• Required action: Scan the records below for the line with "You are a GUI" and the line with "Given: Open the red comment count icon 6639". Repeat those two lines and every line between them exactly, and nothing else.

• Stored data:
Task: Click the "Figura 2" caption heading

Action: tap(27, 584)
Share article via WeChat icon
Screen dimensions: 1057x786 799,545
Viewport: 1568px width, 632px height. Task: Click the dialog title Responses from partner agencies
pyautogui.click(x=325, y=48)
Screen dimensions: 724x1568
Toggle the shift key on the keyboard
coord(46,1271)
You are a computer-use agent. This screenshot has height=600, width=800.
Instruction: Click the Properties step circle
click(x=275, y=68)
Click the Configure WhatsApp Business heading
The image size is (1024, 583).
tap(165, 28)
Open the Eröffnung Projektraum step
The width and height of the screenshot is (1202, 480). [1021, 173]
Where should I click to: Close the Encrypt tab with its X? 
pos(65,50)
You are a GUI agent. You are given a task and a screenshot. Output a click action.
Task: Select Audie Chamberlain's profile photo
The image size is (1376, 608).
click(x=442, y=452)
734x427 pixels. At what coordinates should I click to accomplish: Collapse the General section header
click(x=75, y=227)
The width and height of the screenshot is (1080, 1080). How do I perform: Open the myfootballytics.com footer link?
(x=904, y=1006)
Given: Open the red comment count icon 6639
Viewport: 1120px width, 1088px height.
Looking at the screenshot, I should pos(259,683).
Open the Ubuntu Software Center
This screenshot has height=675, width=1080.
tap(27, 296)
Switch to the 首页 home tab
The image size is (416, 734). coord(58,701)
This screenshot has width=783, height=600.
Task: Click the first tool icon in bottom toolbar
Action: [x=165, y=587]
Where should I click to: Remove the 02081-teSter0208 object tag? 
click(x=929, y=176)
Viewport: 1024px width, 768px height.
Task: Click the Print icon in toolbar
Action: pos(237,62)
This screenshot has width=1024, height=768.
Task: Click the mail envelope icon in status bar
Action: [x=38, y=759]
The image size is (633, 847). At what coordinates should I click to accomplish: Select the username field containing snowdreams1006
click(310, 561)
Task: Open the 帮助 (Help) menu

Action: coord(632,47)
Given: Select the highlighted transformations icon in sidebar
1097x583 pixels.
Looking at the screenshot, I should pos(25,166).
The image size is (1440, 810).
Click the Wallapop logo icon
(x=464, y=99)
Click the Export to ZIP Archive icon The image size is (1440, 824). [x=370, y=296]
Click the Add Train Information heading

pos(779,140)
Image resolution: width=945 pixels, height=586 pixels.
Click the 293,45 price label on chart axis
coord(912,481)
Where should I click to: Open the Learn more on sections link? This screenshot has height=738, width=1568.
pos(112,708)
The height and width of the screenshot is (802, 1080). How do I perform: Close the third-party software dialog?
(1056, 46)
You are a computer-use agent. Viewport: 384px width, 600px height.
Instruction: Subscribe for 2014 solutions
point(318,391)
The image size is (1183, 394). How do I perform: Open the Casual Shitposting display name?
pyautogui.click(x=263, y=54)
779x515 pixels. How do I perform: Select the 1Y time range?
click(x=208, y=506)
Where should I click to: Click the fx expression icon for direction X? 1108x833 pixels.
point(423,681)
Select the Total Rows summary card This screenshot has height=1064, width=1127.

• Completed task:
You are a GUI agent. You are given a task and a screenshot. Output a click action.
Task: Select Audie Chamberlain's profile photo
The image size is (1376, 608).
click(x=442, y=452)
734x427 pixels. At what coordinates should I click to accomplish: Collapse the General section header
click(x=75, y=227)
The width and height of the screenshot is (1080, 1080). How do I perform: Open the myfootballytics.com footer link?
(x=904, y=1006)
Given: Open the red comment count icon 6639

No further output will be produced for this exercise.